Mi arrivano da più parti d’Italia provvedimenti giudiziali o proposte relativi alla risoluzione di casi di alienazione parentale. Dei più bizzarri.
Come quello, per fortuna poco diffuso, di trasferire il genitore dominante insieme al figlio in una comunità. Quando leggo questi provvedimenti, mi domando subito: qual è il senso?
Prima di tutto, è pacifico sostenere l’illegittimità dell’intervento coatto nei confronti del genitore dominante al quale non si può imporre di andare a vivere in una comunità.
Secondo aspetto, quello più rilevante. Qual è la ratio di un provvedimento così insensato? Davvero si può pensare che allontanare genitore dominante e figlio in una comunità possa risolvere le dinamiche disfunzionali dell’alienazione parentale? E come?
- forse si pensa che il problema dell’alienazione parentale sia la casa infestata da spiriti maligni piuttosto che il legame disfunzionale tra figlio e genitore dominante?
- arrivati in comunità, genitore e figlio vengono sottoposti all’elettroshok?
- il figlio viene accompagnato a fare gli improbabili incontri protetti con l’altro genitore mentre il genitore dominante rimane in comunità? E quale sarebbe la differenza tra casa e comunità? Il condizionamento diretto e indiretto continuerebbe inesorabile.

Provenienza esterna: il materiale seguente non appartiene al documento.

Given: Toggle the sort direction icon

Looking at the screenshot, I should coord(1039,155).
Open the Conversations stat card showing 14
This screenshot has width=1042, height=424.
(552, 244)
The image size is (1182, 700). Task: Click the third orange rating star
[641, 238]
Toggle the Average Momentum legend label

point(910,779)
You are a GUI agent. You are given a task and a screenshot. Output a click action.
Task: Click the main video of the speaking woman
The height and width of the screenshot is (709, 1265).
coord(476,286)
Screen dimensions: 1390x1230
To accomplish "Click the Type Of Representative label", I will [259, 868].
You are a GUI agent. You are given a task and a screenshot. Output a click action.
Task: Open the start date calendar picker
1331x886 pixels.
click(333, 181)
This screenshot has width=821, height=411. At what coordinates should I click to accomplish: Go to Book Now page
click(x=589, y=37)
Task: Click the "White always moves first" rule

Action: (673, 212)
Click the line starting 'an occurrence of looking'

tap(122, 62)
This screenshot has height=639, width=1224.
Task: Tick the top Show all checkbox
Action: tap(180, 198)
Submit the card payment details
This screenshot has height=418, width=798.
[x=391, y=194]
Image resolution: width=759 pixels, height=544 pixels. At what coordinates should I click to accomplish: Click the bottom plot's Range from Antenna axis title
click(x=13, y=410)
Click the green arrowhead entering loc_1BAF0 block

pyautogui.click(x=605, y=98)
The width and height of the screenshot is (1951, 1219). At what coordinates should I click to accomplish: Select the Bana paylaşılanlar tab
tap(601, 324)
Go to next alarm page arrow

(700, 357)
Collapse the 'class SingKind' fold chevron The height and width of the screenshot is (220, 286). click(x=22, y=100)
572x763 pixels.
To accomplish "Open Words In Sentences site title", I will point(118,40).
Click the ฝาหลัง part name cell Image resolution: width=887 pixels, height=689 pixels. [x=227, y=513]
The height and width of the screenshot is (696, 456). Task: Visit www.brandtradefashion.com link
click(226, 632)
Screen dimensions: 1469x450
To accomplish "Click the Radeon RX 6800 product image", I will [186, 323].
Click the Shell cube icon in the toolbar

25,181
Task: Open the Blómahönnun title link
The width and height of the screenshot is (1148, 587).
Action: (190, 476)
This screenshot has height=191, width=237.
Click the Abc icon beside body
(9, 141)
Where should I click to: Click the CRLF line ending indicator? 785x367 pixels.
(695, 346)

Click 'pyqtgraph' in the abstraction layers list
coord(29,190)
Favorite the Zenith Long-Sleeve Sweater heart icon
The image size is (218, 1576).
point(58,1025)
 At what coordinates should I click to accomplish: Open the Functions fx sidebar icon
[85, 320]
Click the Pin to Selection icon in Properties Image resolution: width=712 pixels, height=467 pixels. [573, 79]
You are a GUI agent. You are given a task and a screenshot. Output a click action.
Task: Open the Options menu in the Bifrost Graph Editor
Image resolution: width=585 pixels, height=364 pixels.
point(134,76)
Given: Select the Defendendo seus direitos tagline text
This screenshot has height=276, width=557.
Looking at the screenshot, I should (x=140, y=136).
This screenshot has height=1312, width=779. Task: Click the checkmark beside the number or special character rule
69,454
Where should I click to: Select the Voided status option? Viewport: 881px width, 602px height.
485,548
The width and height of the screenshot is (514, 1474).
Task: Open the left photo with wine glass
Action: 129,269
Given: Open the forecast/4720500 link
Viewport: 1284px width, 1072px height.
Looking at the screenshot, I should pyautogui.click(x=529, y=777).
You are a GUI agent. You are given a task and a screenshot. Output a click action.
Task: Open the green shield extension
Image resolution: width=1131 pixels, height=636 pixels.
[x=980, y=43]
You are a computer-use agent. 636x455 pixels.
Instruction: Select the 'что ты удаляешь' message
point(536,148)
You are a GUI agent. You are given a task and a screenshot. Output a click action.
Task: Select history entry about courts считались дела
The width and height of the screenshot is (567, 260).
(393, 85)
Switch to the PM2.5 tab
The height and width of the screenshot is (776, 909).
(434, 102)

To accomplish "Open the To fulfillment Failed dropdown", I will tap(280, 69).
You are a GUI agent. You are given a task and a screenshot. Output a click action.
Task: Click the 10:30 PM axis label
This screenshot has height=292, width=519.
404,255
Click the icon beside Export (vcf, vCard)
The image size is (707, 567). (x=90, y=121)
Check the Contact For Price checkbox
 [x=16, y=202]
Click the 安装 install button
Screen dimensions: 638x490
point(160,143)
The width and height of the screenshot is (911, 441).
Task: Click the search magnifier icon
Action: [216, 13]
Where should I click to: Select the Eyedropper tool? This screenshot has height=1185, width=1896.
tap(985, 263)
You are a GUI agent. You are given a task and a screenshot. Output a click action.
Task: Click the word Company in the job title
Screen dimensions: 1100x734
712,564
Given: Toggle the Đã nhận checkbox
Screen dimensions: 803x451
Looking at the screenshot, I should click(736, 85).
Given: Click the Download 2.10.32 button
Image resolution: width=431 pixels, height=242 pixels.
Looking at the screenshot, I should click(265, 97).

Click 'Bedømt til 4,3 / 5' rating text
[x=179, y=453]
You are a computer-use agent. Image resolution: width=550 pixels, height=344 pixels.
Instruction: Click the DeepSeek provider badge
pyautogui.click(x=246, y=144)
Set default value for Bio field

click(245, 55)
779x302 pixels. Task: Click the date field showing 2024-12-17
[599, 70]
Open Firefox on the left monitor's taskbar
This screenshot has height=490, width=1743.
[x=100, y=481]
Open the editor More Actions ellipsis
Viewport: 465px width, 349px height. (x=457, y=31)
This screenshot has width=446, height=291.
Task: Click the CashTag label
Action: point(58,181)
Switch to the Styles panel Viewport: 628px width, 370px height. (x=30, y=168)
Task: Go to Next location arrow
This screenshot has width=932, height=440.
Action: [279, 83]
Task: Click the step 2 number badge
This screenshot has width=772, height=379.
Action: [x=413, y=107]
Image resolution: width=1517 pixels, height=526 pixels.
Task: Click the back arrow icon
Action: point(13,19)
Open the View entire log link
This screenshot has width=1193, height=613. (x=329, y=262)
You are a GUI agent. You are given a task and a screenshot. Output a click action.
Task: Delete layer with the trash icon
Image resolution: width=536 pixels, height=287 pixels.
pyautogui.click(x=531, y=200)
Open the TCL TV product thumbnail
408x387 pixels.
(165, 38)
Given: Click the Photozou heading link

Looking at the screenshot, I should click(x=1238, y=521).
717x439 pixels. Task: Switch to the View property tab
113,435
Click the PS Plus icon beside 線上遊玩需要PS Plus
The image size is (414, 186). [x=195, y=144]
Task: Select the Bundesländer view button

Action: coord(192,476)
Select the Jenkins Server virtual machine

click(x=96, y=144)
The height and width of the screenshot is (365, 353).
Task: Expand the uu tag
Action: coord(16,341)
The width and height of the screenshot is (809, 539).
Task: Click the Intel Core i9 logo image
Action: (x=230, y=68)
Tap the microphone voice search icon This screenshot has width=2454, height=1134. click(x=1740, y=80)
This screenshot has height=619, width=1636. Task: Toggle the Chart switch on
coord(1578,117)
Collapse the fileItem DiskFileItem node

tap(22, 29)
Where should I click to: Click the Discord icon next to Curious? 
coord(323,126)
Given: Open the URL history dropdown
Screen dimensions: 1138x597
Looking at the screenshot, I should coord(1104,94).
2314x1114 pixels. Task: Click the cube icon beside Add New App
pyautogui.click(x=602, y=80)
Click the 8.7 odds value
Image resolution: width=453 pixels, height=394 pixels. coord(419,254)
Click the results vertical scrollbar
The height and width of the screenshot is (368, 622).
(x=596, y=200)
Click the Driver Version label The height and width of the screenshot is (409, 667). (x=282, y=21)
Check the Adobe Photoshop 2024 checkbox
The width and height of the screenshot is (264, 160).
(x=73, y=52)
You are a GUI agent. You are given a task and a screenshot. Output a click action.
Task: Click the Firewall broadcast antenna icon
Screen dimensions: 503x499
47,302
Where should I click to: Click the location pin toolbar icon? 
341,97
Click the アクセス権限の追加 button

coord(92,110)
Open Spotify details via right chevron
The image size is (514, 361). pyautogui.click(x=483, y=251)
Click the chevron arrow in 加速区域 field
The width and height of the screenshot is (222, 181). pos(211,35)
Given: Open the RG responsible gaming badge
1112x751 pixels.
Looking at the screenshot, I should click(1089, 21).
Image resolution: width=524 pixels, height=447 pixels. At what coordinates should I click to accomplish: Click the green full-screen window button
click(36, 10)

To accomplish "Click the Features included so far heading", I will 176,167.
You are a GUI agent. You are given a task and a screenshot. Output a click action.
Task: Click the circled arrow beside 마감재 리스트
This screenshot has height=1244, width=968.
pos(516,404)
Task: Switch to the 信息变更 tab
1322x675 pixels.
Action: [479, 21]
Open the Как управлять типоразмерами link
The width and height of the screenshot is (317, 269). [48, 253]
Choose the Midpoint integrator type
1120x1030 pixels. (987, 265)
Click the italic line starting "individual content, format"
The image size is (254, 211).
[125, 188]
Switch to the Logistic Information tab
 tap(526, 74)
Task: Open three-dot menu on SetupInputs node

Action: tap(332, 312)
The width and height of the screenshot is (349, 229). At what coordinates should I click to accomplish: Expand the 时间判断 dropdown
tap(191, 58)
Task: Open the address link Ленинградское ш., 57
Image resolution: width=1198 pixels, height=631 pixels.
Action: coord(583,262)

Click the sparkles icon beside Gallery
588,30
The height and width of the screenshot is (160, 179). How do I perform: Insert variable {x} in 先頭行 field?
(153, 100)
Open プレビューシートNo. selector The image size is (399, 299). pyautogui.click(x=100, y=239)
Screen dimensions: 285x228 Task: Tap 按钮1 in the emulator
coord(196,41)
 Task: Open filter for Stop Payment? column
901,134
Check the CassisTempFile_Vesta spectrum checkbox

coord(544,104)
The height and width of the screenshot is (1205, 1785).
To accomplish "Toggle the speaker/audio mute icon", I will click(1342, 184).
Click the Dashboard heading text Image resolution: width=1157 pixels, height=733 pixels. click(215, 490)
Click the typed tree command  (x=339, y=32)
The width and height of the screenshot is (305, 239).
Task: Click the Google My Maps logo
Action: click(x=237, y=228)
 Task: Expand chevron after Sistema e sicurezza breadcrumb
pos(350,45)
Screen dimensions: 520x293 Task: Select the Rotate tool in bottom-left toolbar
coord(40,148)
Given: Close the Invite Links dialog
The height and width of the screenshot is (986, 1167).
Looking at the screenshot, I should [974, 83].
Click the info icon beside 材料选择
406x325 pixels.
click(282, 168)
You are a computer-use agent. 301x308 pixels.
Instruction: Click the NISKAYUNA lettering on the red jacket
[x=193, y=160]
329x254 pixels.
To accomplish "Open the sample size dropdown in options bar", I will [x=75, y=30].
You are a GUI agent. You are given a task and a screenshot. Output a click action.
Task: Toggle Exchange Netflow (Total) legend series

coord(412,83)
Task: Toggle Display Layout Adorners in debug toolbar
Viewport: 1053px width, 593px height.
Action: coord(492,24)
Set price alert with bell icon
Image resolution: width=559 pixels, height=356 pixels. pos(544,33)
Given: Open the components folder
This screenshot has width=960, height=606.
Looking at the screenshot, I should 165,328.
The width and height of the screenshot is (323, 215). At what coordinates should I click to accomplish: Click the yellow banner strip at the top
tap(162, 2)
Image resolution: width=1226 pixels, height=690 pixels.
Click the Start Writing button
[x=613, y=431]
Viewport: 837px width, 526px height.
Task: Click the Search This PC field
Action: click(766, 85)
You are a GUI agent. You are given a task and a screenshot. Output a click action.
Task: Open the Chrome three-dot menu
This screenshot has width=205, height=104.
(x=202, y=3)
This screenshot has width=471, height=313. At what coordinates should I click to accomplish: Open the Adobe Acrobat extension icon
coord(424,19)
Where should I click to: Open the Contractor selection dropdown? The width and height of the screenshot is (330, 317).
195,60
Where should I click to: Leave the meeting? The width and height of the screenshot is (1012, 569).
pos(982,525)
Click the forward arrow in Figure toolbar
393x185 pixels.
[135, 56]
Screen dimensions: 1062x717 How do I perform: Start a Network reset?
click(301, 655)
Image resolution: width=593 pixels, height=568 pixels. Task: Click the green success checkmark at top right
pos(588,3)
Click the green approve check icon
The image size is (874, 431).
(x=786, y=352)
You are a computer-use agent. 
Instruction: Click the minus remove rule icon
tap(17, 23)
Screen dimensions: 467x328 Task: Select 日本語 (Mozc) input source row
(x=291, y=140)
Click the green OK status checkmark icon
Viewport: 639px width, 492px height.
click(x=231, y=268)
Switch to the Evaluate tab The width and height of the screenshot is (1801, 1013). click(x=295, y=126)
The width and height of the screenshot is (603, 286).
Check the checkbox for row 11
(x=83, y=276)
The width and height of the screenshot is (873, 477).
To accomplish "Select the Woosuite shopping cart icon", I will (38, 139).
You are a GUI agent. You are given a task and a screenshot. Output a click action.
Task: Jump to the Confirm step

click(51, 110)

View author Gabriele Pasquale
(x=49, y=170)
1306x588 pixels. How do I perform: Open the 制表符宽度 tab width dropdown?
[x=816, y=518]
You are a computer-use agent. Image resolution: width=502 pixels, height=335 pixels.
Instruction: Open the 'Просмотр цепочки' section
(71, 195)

- la presenza costante di educatori all’interno della comunità garantisce la supervisione del rapporto tra figlio e genitore? E come? “Non devi condizionare tuo figlio, altrimenti oggi ti facciamo lavare i piatti!“
La realtà dei fatti è una sola: non si ha il coraggio di prendere il provvedimento (non “un provvedimento”) efficace, l’unico che nei casi più complessi e gravi potrebbe risultare efficace: l’allontanamento del figlio dal genitore dominante.
Paure e timori di assumersi la responsabilità di una decisione determinata, possono produrre soluzioni senza senso e fallimentari già in partenza.